▸ **SUPPLIED MATERIAL**

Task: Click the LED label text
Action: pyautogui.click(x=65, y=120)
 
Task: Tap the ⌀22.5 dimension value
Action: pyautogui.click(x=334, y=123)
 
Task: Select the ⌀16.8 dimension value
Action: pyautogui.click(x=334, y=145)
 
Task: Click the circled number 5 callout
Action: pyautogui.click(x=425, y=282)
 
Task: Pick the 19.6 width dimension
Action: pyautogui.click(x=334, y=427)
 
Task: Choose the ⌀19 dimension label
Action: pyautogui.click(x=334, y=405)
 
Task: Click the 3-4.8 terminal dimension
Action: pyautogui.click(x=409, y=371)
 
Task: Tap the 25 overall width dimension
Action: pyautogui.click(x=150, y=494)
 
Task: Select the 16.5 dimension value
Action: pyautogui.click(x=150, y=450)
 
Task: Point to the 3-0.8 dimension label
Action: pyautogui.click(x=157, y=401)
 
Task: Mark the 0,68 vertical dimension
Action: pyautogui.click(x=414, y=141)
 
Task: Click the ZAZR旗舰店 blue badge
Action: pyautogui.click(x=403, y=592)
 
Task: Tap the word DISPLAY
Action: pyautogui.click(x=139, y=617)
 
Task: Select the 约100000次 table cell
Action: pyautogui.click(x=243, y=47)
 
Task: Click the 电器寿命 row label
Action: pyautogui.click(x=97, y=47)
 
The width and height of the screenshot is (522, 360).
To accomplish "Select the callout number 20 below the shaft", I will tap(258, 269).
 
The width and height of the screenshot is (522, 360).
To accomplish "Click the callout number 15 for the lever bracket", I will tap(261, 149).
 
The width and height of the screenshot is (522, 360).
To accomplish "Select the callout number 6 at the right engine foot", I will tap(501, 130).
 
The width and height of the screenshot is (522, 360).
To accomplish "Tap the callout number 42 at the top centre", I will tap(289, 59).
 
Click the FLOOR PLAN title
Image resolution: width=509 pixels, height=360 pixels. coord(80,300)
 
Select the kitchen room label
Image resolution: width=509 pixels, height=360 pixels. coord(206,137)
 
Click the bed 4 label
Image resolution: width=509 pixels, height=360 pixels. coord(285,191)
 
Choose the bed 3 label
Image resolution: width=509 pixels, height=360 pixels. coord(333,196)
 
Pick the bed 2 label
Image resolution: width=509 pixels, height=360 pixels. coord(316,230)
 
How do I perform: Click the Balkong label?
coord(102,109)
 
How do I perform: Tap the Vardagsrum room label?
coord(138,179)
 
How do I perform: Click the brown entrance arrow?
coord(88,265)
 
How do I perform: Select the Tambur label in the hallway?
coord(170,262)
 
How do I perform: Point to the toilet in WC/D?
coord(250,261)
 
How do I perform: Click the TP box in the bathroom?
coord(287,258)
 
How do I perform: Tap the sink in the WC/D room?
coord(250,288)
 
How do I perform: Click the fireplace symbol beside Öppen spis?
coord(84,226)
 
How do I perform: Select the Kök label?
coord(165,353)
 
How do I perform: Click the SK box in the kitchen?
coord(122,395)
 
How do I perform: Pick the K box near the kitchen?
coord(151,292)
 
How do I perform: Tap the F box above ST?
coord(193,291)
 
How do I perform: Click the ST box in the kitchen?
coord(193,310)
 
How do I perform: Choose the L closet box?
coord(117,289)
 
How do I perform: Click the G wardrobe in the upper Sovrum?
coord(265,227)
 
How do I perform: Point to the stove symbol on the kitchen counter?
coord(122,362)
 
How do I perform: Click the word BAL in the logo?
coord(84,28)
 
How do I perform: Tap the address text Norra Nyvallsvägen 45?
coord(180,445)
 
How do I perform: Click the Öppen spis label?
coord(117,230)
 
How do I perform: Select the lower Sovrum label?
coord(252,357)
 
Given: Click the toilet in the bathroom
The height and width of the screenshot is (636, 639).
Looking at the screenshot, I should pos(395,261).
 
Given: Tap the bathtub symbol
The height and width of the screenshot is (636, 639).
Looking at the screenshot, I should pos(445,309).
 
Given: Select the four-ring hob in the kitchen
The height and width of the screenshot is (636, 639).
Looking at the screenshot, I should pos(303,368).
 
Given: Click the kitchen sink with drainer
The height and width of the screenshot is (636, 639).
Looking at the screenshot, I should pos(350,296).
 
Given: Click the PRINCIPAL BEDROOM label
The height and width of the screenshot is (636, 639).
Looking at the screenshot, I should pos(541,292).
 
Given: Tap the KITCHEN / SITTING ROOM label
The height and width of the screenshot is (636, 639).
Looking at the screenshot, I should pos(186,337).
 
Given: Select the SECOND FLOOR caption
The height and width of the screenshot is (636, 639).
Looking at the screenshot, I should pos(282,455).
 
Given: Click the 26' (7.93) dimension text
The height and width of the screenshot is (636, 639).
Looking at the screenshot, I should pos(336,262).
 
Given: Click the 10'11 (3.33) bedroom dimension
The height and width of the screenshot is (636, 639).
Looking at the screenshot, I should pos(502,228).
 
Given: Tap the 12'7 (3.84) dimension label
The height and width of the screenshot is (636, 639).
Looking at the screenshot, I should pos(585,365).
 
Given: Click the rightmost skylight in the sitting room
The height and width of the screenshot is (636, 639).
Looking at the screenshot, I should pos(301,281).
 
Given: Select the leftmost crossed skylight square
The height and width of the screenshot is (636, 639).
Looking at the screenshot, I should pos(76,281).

▸ **YOUR INSTRUCTIONS**
Rewrite all of the items above, substituting "measurement" for every occurrence of "dimension" and leaving everything else unchanged.

▸ **RESULT OF THE EXERCISE**
Task: Click the LED label text
Action: pyautogui.click(x=65, y=120)
 
Task: Tap the ⌀22.5 measurement value
Action: pyautogui.click(x=334, y=123)
 
Task: Select the ⌀16.8 measurement value
Action: pyautogui.click(x=334, y=145)
 
Task: Click the circled number 5 callout
Action: pyautogui.click(x=425, y=282)
 
Task: Pick the 19.6 width measurement
Action: pyautogui.click(x=334, y=427)
 
Task: Choose the ⌀19 measurement label
Action: pyautogui.click(x=334, y=405)
 
Task: Click the 3-4.8 terminal measurement
Action: pyautogui.click(x=409, y=371)
 
Task: Tap the 25 overall width measurement
Action: pyautogui.click(x=150, y=494)
 
Task: Select the 16.5 measurement value
Action: pyautogui.click(x=150, y=450)
 
Task: Point to the 3-0.8 measurement label
Action: pyautogui.click(x=157, y=401)
 
Task: Mark the 0,68 vertical measurement
Action: pyautogui.click(x=414, y=141)
 
Task: Click the ZAZR旗舰店 blue badge
Action: pyautogui.click(x=403, y=592)
 
Task: Tap the word DISPLAY
Action: pyautogui.click(x=139, y=617)
 
Task: Select the 约100000次 table cell
Action: pyautogui.click(x=243, y=47)
 
Task: Click the 电器寿命 row label
Action: pyautogui.click(x=97, y=47)
 
The width and height of the screenshot is (522, 360).
To accomplish "Select the callout number 20 below the shaft", I will tap(258, 269).
 
The width and height of the screenshot is (522, 360).
To accomplish "Click the callout number 15 for the lever bracket", I will tap(261, 149).
 
The width and height of the screenshot is (522, 360).
To accomplish "Select the callout number 6 at the right engine foot", I will tap(501, 130).
 
The width and height of the screenshot is (522, 360).
To accomplish "Tap the callout number 42 at the top centre", I will tap(289, 59).
 
Click the FLOOR PLAN title
Image resolution: width=509 pixels, height=360 pixels. coord(80,300)
 
Select the kitchen room label
Image resolution: width=509 pixels, height=360 pixels. coord(206,137)
 
Click the bed 4 label
Image resolution: width=509 pixels, height=360 pixels. coord(285,191)
 
Choose the bed 3 label
Image resolution: width=509 pixels, height=360 pixels. coord(333,196)
 
Pick the bed 2 label
Image resolution: width=509 pixels, height=360 pixels. coord(316,230)
 
How do I perform: Click the Balkong label?
coord(102,109)
 
How do I perform: Tap the Vardagsrum room label?
coord(138,179)
 
How do I perform: Click the brown entrance arrow?
coord(88,265)
 
How do I perform: Select the Tambur label in the hallway?
coord(170,262)
 
How do I perform: Point to the toilet in WC/D?
coord(250,261)
 
How do I perform: Click the TP box in the bathroom?
coord(287,258)
 
How do I perform: Tap the sink in the WC/D room?
coord(250,288)
 
How do I perform: Click the fireplace symbol beside Öppen spis?
coord(84,226)
 
How do I perform: Select the Kök label?
coord(165,353)
 
How do I perform: Click the SK box in the kitchen?
coord(122,395)
 
How do I perform: Pick the K box near the kitchen?
coord(151,292)
 
How do I perform: Tap the F box above ST?
coord(193,291)
 
How do I perform: Click the ST box in the kitchen?
coord(193,310)
 
How do I perform: Choose the L closet box?
coord(117,289)
 
How do I perform: Click the G wardrobe in the upper Sovrum?
coord(265,227)
 
How do I perform: Point to the stove symbol on the kitchen counter?
coord(122,362)
 
How do I perform: Click the word BAL in the logo?
coord(84,28)
 
How do I perform: Tap the address text Norra Nyvallsvägen 45?
coord(180,445)
 
How do I perform: Click the Öppen spis label?
coord(117,230)
 
How do I perform: Select the lower Sovrum label?
coord(252,357)
 
Given: Click the toilet in the bathroom
The height and width of the screenshot is (636, 639).
Looking at the screenshot, I should pos(395,261).
 
Given: Tap the bathtub symbol
The height and width of the screenshot is (636, 639).
Looking at the screenshot, I should pos(445,309).
 
Given: Select the four-ring hob in the kitchen
The height and width of the screenshot is (636, 639).
Looking at the screenshot, I should pos(303,368).
 
Given: Click the kitchen sink with drainer
The height and width of the screenshot is (636, 639).
Looking at the screenshot, I should pos(350,296).
 
Given: Click the PRINCIPAL BEDROOM label
The height and width of the screenshot is (636, 639).
Looking at the screenshot, I should pos(541,292).
 
Given: Tap the KITCHEN / SITTING ROOM label
The height and width of the screenshot is (636, 639).
Looking at the screenshot, I should pos(186,337).
 
Given: Select the SECOND FLOOR caption
The height and width of the screenshot is (636, 639).
Looking at the screenshot, I should pos(282,455).
 
Given: Click the 26' (7.93) measurement text
The height and width of the screenshot is (636, 639).
Looking at the screenshot, I should pos(336,262).
 
Given: Click the 10'11 (3.33) bedroom measurement
The height and width of the screenshot is (636, 639).
Looking at the screenshot, I should pos(502,228).
 
Given: Tap the 12'7 (3.84) measurement label
The height and width of the screenshot is (636, 639).
Looking at the screenshot, I should pos(585,365).
 
Given: Click the rightmost skylight in the sitting room
The height and width of the screenshot is (636, 639).
Looking at the screenshot, I should pos(301,281).
 
Given: Select the leftmost crossed skylight square
The height and width of the screenshot is (636, 639).
Looking at the screenshot, I should pos(76,281).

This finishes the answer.